## Input for this task:
____________________

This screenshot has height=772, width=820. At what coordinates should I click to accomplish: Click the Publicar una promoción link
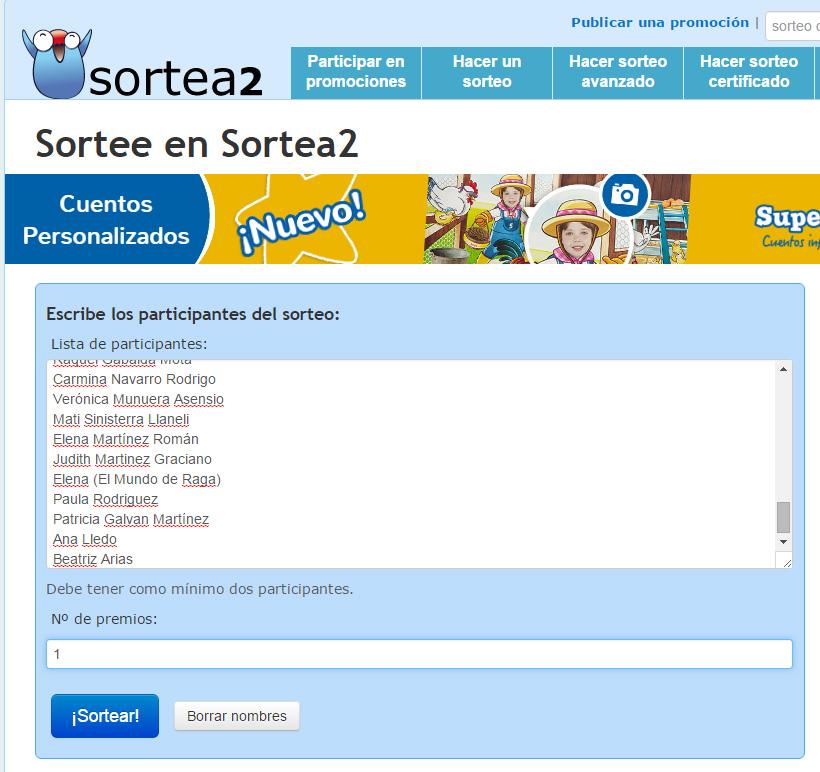pyautogui.click(x=659, y=22)
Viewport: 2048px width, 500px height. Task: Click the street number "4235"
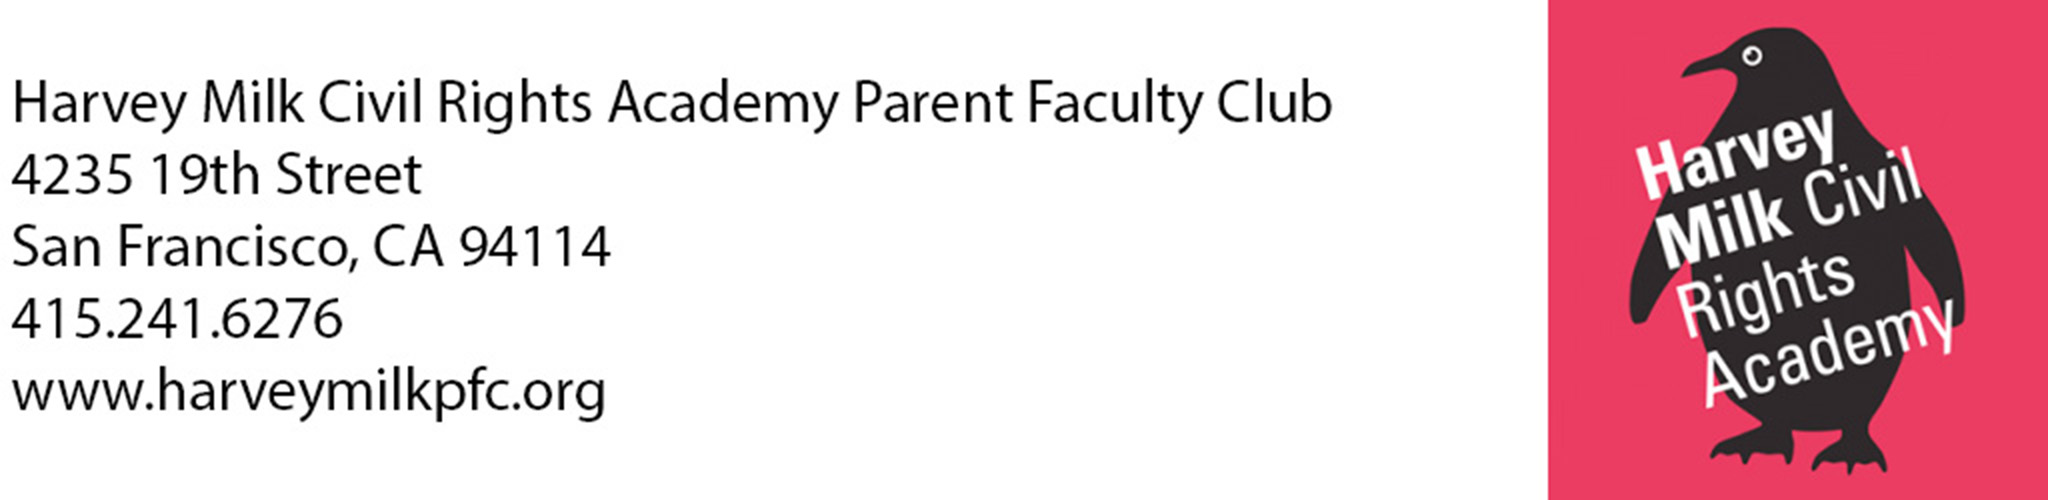pyautogui.click(x=72, y=175)
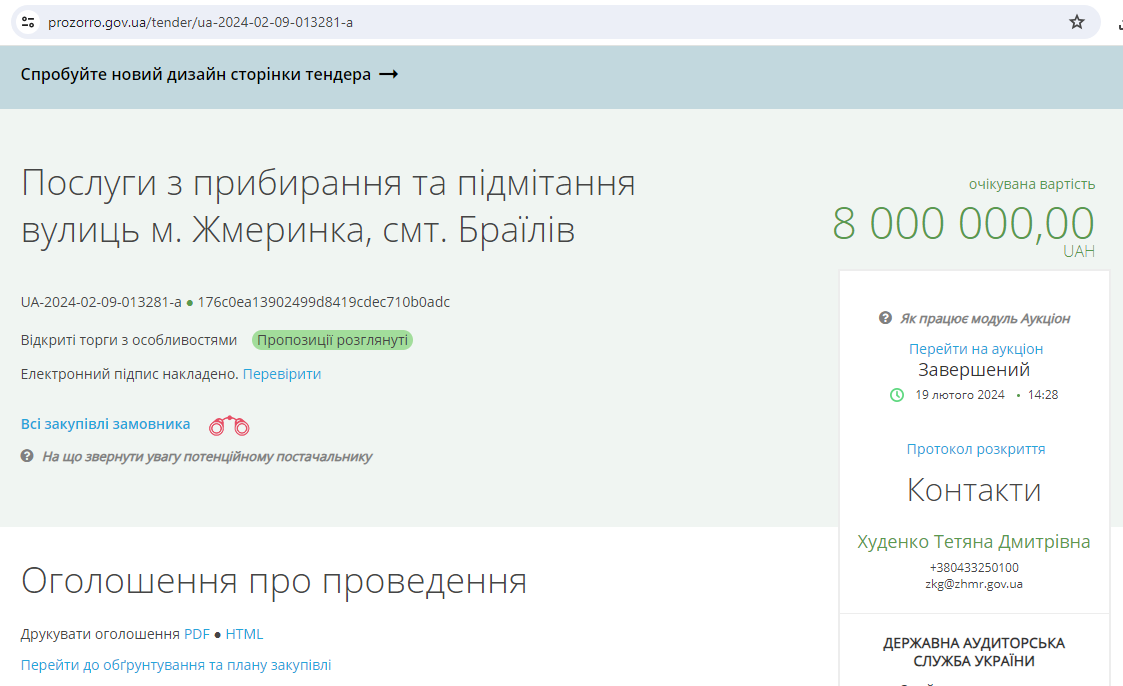Screen dimensions: 1123x686
Task: Click "Спробуйте новий дизайн сторінки тендера" banner
Action: point(200,74)
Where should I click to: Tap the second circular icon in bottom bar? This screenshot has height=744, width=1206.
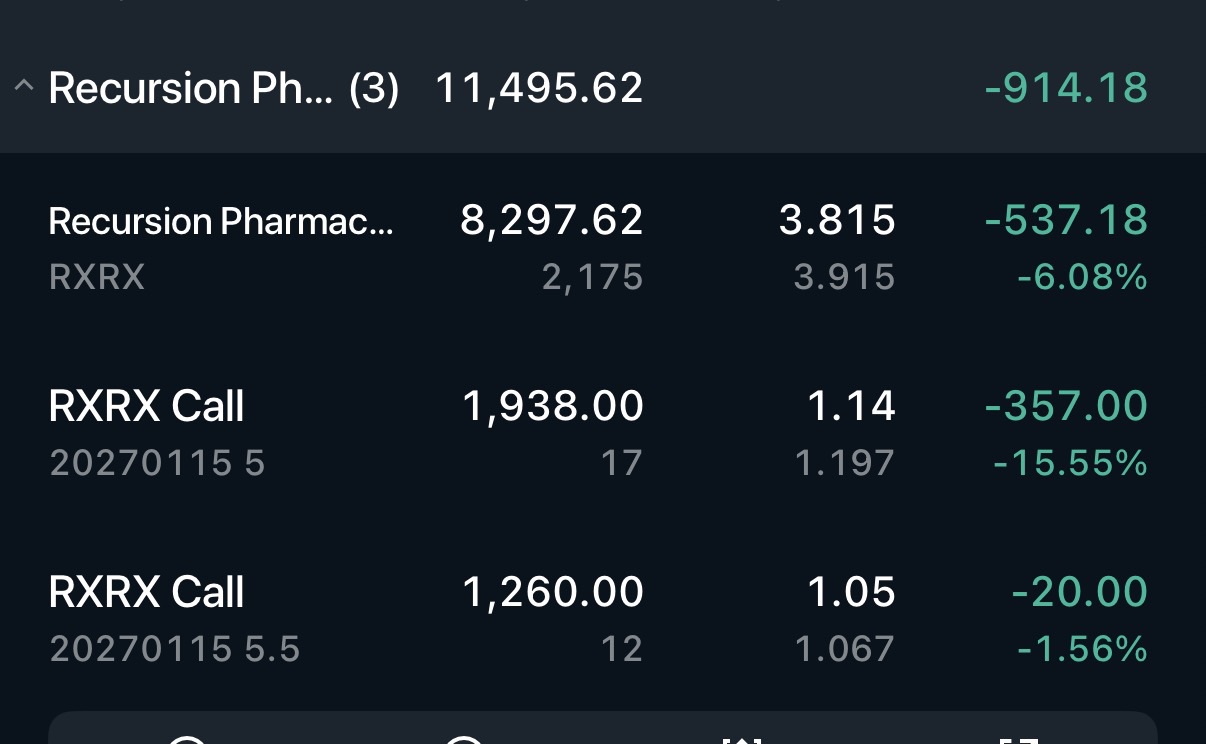click(x=463, y=738)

____________________

## Instructions to follow:
Print every line of the records above verbatim, leaving out the pictures.

## Answer to this problem:
This screenshot has height=772, width=820. At what coordinates should I click to accomplish: Click the Publicar una promoción link
pyautogui.click(x=659, y=22)
Viewport: 2048px width, 500px height. Task: Click the street number "4235"
pyautogui.click(x=72, y=175)
Screen dimensions: 1123x686
Task: Click "Спробуйте новий дизайн сторінки тендера" banner
Action: point(200,74)
Where should I click to: Tap the second circular icon in bottom bar? This screenshot has height=744, width=1206.
click(x=463, y=738)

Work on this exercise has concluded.